I had four T2 older relatives. I think I must have inherited a gene that triggered my IR after my weight gain. Having that gene may explain my weight gain after beginning the use of Humalog insulin in the mid 1990's. I have two cousins near my age who became T2, but other cousins did not, even with weight gain. I think that those with T2 also inherited the gene which caused the IR to develop. At one time my sister gained weight, but she was never diagnosed with diabetes. She probably did not inherit the gene. None of my relatives are/were T1. I am the only T1.
I taught part time at the college after retiring. Teaching only a couple of hours each day was not a problem, and it helped our financial situation. I started using an insulin pump in 2007. Friends in the diabetesdaily.com support group convinced me to use a pump. I saw an endo that year for the first time. She approved my using a pump. I had been T1 for 61 years at that time, and she said I deserved the opportunity to experience what a pump could provide. Pumping did greatly improve my diabetes management. My A1c was 5.6 before pumping, and 5.7 the first time after pumping. That was not an improvement, but it was so much easier to manage my diabetes. I had fewer highs and lows, and no extreme highs or lows like I occasionally had while injecting. Time in range greatly improved.
In 2010 an endo prescribed Metformin. That was a relief since the Avandia I had been using was suspected to be the cause of heart problems with some users. After two years on Metformin I had lost the rest of the weight I had gained. My waist was a size 37, and I felt so much better. I started with 2000 mg of Metformin, and gradually reduced the dosage to 1000 mg. Several months ago I stopped Metformin, and I am not gaining weight. It seems that my IR is not much of a problem now.

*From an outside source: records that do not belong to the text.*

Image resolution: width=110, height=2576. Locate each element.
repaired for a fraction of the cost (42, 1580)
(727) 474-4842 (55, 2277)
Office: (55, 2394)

I feel guilty for stopping teaching when I was only 56. I never worked full time after that, and my last part time teaching was in 2004. We are doing ok now, physically and financially. We are in our 70's, and I will be 80 in September. I am so lucky to be T1 for 73 years, without any serious complications. I have neuropathy in my feet and legs, with numbness and a problem with my balance. That is my only diabetes complication at this time.
We plan to attend the Friends For Life type 1 conference in Orlando, in July this year. Maybe I will see some of you there.